## ACTIVITY
Every line that contains the word "back" should be copied from the records below.

## EXTRACTED RECORDS
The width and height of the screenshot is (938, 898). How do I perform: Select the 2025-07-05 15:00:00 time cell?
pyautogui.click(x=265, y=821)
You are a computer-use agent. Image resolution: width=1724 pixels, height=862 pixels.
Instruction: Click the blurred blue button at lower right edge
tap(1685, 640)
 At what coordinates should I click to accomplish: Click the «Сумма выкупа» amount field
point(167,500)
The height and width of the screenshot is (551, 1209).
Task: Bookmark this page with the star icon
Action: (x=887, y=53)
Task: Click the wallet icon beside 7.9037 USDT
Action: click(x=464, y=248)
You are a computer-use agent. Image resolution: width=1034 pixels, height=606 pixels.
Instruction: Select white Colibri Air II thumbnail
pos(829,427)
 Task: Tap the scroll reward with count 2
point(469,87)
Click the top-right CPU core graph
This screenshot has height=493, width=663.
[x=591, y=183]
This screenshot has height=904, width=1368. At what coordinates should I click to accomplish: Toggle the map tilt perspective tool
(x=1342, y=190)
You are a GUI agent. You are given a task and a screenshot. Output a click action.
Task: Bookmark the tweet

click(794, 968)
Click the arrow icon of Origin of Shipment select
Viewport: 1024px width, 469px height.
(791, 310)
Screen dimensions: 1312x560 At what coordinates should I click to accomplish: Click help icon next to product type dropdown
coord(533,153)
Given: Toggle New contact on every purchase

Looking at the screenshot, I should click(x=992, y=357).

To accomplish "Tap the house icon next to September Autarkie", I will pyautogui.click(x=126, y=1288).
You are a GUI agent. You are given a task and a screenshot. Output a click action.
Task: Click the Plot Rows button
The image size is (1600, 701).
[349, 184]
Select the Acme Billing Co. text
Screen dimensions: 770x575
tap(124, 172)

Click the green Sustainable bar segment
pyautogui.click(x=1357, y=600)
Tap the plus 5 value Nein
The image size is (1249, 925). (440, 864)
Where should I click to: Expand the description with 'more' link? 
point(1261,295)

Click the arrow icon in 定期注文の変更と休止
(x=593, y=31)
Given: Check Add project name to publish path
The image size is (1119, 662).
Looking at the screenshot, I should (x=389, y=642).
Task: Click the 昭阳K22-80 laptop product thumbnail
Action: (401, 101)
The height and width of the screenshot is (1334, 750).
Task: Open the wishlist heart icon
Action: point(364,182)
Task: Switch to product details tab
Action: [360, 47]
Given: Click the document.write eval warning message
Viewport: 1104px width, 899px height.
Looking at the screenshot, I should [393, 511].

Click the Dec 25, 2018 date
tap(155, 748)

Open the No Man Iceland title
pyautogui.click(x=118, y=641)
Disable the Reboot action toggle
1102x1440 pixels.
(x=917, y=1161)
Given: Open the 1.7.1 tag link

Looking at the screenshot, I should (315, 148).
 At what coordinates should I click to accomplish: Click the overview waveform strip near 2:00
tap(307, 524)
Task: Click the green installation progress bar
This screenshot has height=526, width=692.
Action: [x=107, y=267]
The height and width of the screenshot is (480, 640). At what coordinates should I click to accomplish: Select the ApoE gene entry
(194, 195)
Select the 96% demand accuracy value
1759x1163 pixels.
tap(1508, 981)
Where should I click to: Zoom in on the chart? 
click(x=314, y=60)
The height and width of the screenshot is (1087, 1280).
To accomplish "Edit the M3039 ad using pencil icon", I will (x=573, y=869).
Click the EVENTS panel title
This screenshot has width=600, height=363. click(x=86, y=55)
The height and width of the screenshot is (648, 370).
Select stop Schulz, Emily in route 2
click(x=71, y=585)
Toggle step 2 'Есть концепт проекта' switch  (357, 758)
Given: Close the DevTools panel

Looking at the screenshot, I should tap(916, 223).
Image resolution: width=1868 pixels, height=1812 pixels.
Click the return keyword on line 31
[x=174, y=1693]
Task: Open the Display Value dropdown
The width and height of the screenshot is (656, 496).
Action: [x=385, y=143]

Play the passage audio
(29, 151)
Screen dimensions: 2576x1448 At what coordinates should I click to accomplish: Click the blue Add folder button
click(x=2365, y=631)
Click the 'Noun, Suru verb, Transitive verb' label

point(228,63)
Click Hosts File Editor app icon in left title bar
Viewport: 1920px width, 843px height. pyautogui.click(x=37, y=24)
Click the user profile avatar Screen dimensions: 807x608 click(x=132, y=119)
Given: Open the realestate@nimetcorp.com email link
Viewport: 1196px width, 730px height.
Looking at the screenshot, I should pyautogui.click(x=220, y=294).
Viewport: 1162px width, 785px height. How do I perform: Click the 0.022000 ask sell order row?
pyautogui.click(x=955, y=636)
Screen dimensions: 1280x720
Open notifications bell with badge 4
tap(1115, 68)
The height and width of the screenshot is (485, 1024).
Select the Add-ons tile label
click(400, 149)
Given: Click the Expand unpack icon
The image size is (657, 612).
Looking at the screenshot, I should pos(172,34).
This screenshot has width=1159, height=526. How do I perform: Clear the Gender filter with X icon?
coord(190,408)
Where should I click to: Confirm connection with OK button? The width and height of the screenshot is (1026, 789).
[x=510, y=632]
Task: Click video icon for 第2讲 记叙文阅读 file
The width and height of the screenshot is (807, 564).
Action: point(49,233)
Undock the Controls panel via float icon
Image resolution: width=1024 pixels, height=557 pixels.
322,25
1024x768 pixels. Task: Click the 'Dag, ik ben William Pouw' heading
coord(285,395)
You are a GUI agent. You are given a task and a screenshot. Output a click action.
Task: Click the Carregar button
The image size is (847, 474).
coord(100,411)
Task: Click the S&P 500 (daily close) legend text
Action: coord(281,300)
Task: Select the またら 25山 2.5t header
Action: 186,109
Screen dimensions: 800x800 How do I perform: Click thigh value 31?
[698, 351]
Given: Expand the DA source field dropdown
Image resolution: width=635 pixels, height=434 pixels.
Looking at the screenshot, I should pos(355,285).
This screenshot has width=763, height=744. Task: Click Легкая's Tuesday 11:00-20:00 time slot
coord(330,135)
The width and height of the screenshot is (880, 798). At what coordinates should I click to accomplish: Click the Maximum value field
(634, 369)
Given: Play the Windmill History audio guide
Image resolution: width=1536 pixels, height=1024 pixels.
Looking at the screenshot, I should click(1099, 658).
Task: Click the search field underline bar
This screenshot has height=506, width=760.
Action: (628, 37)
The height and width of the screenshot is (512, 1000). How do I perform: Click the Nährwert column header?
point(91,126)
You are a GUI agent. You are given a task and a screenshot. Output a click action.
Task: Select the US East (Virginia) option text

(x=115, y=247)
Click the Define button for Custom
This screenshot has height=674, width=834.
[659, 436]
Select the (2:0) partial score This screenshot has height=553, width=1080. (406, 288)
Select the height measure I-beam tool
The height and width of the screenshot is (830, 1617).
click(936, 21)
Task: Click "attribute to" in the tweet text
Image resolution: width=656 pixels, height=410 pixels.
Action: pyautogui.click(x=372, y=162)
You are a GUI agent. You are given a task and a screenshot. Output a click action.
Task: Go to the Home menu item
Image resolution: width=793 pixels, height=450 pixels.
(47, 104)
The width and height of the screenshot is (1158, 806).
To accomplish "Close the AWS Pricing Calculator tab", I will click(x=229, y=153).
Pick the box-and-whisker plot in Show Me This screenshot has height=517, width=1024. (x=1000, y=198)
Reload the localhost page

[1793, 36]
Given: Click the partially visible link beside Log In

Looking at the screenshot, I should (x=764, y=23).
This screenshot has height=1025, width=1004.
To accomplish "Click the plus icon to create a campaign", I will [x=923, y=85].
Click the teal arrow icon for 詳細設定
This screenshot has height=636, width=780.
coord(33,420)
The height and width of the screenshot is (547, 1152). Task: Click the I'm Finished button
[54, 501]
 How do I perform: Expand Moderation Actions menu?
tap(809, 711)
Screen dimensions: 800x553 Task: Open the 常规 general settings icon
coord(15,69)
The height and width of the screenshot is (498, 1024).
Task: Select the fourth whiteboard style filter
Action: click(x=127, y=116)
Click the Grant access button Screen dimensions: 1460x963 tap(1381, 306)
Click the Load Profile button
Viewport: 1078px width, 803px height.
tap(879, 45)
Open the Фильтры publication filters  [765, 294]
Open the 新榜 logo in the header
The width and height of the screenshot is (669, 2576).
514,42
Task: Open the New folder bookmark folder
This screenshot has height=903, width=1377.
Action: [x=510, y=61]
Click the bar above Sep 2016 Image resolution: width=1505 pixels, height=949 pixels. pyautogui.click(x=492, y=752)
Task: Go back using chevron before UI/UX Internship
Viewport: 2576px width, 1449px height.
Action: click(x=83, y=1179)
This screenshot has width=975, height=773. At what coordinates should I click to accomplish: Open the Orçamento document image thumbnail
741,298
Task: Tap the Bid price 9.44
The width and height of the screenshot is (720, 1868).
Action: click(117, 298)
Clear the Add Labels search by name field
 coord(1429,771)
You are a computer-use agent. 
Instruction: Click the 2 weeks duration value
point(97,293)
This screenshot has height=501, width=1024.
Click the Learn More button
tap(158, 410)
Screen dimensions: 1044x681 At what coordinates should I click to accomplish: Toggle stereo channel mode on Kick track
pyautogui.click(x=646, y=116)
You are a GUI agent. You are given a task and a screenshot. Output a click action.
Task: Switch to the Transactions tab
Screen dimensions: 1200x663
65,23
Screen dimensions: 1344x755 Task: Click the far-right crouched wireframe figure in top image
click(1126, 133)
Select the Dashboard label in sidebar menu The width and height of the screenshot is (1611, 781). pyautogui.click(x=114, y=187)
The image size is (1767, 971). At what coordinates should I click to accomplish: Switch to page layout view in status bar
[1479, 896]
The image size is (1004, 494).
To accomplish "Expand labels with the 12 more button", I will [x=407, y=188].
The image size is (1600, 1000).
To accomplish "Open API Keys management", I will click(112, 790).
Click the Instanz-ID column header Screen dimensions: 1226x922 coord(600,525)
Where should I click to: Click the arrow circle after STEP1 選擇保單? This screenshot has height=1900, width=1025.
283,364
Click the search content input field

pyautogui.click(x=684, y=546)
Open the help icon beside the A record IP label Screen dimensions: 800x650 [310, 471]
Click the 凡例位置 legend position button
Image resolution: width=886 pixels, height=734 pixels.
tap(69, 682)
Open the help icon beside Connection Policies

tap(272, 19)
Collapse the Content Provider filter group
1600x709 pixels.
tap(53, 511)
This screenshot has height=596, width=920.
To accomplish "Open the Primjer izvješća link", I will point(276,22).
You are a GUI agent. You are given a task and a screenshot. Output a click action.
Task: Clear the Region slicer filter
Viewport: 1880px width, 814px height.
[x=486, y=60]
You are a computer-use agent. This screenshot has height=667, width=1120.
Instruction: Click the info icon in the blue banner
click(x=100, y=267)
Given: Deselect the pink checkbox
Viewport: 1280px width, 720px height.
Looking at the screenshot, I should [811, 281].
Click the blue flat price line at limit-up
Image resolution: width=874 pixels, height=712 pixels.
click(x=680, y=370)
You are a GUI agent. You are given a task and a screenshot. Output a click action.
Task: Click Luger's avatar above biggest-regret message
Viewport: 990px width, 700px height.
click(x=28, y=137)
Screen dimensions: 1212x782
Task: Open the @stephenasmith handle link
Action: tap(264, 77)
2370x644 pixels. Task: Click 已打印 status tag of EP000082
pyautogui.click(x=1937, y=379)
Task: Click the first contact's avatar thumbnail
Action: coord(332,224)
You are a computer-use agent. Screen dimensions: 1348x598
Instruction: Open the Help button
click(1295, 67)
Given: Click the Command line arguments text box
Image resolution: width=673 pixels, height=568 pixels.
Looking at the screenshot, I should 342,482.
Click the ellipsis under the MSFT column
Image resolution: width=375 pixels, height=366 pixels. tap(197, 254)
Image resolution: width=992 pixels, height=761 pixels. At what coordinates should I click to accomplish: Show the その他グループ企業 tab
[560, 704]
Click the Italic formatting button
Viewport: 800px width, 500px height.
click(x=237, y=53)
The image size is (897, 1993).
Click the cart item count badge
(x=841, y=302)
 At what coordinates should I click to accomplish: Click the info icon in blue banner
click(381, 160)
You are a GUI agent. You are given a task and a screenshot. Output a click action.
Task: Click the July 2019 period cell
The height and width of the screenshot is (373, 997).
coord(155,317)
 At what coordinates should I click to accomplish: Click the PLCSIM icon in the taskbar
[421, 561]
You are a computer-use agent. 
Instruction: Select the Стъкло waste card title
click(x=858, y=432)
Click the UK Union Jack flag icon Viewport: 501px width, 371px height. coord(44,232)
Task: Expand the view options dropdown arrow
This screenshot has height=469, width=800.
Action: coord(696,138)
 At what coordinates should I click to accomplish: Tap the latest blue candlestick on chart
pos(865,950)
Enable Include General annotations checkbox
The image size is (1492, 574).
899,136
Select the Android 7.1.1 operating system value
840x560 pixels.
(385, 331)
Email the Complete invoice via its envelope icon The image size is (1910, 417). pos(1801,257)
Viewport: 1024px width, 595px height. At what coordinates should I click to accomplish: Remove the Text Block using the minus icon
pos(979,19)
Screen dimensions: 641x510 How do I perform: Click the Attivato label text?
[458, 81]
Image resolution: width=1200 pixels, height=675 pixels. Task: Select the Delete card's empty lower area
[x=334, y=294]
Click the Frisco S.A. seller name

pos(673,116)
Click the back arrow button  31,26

## TASK ANSWER
Task: Go back using chevron before UI/UX Internship
Click the back arrow button  31,26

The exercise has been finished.